DATA EXTRACT: Begin

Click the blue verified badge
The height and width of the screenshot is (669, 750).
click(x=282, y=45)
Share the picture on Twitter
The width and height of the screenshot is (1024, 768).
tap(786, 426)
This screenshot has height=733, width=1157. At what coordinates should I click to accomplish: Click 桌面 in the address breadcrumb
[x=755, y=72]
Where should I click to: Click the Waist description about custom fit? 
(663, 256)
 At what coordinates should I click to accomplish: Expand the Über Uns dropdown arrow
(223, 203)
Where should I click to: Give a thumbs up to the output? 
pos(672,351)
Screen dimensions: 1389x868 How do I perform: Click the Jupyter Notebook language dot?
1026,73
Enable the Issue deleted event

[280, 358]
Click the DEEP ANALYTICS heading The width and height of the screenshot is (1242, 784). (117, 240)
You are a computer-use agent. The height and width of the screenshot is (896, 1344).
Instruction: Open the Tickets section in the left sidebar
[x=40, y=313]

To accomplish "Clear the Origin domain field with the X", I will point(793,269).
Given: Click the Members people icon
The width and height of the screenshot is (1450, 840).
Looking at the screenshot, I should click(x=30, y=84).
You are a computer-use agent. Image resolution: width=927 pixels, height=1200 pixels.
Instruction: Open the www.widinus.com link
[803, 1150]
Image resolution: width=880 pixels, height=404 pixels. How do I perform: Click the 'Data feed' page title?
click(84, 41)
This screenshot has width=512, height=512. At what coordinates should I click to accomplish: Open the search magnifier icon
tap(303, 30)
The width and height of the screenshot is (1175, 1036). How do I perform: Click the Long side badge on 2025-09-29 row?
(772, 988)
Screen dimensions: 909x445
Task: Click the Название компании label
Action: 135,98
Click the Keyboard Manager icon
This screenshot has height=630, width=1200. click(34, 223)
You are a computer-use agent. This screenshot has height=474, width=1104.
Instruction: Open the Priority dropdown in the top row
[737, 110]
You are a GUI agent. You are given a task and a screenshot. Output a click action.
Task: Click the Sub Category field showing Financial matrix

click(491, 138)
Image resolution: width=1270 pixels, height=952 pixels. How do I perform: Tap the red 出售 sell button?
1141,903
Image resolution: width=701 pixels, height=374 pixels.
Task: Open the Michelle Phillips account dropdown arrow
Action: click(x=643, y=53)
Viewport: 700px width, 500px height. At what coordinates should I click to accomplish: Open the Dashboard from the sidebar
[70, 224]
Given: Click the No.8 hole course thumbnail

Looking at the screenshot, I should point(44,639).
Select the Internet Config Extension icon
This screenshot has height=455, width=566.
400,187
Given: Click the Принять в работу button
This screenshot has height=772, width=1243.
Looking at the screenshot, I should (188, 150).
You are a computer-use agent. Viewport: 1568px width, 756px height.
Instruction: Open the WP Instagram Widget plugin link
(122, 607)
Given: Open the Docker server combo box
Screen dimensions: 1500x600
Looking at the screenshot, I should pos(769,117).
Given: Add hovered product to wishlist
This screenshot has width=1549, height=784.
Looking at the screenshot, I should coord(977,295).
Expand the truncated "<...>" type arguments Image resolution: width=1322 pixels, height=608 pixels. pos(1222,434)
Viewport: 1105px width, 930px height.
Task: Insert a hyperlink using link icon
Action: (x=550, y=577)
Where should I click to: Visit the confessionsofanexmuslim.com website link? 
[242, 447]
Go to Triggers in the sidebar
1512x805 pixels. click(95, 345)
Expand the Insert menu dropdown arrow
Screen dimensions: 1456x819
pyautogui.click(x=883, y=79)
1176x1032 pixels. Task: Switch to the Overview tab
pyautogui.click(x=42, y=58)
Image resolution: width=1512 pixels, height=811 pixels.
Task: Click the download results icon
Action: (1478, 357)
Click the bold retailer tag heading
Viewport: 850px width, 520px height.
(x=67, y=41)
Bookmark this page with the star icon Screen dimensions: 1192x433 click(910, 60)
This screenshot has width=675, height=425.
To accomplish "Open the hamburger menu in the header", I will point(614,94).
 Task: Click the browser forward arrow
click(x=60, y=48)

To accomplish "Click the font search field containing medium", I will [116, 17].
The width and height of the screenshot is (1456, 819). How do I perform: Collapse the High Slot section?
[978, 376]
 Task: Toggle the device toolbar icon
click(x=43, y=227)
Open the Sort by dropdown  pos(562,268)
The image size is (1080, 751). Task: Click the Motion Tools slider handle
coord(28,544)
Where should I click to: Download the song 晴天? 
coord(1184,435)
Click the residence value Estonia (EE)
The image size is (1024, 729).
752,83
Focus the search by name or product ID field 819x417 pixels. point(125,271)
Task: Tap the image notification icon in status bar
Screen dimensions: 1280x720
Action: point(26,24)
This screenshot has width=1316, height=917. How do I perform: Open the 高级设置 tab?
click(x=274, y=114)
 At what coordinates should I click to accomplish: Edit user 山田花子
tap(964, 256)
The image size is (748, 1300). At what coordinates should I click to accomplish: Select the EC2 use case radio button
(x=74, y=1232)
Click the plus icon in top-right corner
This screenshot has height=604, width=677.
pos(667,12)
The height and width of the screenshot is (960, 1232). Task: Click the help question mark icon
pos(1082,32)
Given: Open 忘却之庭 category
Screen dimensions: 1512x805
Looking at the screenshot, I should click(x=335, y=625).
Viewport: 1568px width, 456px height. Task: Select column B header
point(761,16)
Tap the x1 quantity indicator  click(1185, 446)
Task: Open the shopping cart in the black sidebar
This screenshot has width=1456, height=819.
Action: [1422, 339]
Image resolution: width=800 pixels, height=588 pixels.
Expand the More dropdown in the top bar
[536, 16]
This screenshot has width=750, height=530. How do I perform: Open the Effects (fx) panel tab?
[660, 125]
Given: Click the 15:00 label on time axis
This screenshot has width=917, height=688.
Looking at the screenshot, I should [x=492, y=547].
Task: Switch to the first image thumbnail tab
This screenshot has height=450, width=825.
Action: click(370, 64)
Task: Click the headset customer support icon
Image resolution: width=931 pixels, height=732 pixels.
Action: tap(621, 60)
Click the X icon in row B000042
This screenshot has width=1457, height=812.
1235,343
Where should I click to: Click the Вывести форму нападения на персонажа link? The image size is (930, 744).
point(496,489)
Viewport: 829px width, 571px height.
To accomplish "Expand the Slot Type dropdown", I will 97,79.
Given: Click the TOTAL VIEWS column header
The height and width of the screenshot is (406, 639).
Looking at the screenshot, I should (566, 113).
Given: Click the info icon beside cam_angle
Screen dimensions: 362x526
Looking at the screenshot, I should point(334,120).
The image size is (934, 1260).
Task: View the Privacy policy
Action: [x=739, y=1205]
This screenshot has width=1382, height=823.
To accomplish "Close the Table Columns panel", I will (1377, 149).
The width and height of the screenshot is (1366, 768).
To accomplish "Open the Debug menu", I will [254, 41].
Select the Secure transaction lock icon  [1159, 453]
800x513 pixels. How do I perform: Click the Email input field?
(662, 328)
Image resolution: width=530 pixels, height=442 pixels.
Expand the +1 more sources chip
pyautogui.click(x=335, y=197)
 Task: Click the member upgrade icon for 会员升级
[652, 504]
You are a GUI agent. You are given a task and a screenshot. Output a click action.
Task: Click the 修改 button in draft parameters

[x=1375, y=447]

DATA EXTRACT: End

## TASK DIRECTIONS
Using the records above, copy all lines that include the word "will".

## WRITTEN REPLY
To accomplish "Clear the Origin domain field with the X", I will point(793,269).
To accomplish "Open the hamburger menu in the header", I will point(614,94).
To accomplish "Click the font search field containing medium", I will [116, 17].
To accomplish "Expand the Slot Type dropdown", I will 97,79.
To accomplish "Close the Table Columns panel", I will (1377, 149).
To accomplish "Open the Debug menu", I will [254, 41].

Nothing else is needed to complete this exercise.